Albert Van Goethem, geboren in 1932, getuigde “Ik zat op school in de Hellestraat en we hoorden vliegtuigen, maar ook een kort mitrailleursalvo. Later zagen we vanop de speelplaats hoe een dikke rookwalm opsteeg ter hoogte van de Heistraat.

Na de school liepen wij door het veld richting vliegtuigwrak waar Duitse soldaten zoveel mogelijk materiaal van het vliegtuig aan het recupereren waren. Ook wij probeerden souveniers van het vliegtuig mee naar huis te nemen. Zo werd Alfons Van Vlierberghe betrapt bij het loswrikken van een stuk aluminium. Hij kreeg ter plekke van een Duitse soldaat een serieuze rammeling. Na enkele dagen was de vliegtuigkrater vol gelopen met water en moesten de Duitsers de berging stoppen. Enkel de gele tip van een schroefblad was nog een hele tijd te zien. Op het veld lag een torenhoge berg met aluminium afkomstig van het vliegtuig."

Pros Van Gucht was toen negen jaar en vertelde nog : “Ik heb gezien hoe een Duitse grenswacht, afkomstig van de Koewacht, de piloot begeleidde. Het was een grote man die fier rechtop marcheerde.”

Het zijn allemaal getuigenissen, opgetekend door Guy De Brandt van de heemkundige kring van Stekene d'Euzie. De ruime persbelangstelling voor de berging van de Dora van Waasmunster, eind augustus 2004, zette Guy aan om BAHAAT te contacteren.

De gegevens van de ooggetuigen, ons overgemaakt door de Heemkring, vergeleken we met ons archiefmateriaal en we konden zo het hele gebeuren vanuit historisch oogpunt reconstrueren.

We bezitten immers kopieën van de oorlogsdagboeken van het Duitse opperbevel in België. Op 24 januari 1944, om 16.50 uur, meldde ene Oberleutnant Walter van de Oberfeldkommandantur 570 Gent aan de Kommandostab 1a :

12.08 uur : Lightning met dubbele romp bij Stekene (NW Sint-Niklaas). 1 piloot gevangen, zoektocht wordt verder gezet.

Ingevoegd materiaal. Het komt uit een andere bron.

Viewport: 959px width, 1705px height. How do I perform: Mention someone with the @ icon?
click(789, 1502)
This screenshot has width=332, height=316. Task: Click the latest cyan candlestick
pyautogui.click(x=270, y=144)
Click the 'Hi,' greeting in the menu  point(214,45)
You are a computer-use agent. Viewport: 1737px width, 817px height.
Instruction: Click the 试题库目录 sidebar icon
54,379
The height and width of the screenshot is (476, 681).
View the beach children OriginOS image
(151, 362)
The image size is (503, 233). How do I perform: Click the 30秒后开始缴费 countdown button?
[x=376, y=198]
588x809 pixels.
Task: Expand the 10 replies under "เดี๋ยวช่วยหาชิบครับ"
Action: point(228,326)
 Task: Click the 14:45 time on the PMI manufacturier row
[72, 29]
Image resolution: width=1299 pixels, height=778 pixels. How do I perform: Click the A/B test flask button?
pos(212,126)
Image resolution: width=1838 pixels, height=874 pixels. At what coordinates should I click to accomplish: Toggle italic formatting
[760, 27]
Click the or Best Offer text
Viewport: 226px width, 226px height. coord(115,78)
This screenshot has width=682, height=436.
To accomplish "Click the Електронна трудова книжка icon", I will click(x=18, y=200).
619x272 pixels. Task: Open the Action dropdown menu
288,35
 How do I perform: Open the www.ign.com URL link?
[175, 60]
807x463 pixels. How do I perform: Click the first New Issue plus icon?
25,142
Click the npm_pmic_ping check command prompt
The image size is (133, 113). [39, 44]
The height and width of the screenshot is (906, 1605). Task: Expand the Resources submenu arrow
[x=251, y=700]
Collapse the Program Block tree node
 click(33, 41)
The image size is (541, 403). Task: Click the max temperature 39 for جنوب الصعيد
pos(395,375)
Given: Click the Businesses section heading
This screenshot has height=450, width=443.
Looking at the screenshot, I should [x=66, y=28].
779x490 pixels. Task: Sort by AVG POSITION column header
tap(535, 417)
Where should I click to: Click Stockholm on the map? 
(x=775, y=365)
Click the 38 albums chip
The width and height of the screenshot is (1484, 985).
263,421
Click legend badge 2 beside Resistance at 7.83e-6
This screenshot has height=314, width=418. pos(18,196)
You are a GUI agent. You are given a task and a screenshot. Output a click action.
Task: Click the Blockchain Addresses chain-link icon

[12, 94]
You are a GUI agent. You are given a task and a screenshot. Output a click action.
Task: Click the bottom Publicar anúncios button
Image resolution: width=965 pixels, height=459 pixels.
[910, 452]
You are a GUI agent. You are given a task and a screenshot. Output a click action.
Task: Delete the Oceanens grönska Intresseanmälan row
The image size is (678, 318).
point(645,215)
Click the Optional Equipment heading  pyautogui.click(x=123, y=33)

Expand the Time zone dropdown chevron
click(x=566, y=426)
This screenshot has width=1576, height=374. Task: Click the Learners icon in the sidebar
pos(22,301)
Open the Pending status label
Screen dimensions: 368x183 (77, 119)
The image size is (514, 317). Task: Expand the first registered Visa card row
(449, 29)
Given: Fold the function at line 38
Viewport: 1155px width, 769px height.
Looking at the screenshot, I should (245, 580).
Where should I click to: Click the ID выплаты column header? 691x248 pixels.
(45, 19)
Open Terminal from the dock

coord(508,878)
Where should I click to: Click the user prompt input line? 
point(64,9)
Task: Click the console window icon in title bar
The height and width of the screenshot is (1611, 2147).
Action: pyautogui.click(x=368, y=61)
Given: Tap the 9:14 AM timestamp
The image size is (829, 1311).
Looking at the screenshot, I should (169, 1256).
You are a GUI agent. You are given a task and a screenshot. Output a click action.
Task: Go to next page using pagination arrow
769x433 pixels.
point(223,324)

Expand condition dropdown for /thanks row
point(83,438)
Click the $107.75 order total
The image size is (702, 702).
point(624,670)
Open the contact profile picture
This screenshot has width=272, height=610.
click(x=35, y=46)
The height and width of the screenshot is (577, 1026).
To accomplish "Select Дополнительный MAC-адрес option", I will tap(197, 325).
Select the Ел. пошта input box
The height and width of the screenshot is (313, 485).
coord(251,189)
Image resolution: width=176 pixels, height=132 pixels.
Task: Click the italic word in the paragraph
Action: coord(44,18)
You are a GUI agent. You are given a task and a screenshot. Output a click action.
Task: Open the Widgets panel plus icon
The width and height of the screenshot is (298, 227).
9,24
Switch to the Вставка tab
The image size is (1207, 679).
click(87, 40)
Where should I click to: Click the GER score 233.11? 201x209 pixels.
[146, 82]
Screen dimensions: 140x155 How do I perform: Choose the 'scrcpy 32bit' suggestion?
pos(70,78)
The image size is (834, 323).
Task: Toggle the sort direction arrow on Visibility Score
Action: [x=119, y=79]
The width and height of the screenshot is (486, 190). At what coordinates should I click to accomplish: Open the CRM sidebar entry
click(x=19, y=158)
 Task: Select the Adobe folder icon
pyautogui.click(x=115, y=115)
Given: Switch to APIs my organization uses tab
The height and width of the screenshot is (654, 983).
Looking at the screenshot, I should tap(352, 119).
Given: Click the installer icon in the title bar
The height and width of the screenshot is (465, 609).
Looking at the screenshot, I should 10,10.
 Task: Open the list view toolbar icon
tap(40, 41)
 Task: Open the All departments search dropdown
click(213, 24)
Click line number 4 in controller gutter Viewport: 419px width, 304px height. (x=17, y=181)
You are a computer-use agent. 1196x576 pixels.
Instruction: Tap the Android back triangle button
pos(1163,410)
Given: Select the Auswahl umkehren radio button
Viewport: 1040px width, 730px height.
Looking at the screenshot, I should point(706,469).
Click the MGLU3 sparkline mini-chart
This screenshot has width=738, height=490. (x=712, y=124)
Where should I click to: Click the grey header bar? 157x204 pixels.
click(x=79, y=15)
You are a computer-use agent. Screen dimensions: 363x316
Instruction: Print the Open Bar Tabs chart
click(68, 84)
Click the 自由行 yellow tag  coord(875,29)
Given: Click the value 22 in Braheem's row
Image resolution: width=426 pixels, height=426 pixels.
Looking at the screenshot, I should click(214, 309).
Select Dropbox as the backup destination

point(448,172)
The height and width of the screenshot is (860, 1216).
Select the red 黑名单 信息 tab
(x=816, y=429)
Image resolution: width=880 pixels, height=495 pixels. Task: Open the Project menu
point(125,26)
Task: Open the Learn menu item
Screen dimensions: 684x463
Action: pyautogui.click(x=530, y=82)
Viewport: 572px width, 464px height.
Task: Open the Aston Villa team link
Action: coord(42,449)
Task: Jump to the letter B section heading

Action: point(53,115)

De Lockheed P-38 Lightning was een Amerikaans tweemotorig jachttoestel dat een heel specifieke vorm had. De piloot zat in een aparte gondel, langs beide zijden geflankeerd door een staartboom waarin een krachtige motor met turbocompressor zat. Het toestel had een grote reikwijdte en werd ingezet voor het escorteren van bommenwerpers naar Duitsland.

Zo ook die 24ste januari 1944. De raid zelf werd een complete mislukking. Door het dichte wolkendek moesten het overgrote deel van de viermotorige bommenwerpers rechtsomkeer maken. De Amerikaanse jagers wachtten tevergeefs op hun "Grote Vrienden" in het Vlaamse luchtruim, toen ze belaagd werden door Duitse jachtvliegtuigen van de Luftwaffe.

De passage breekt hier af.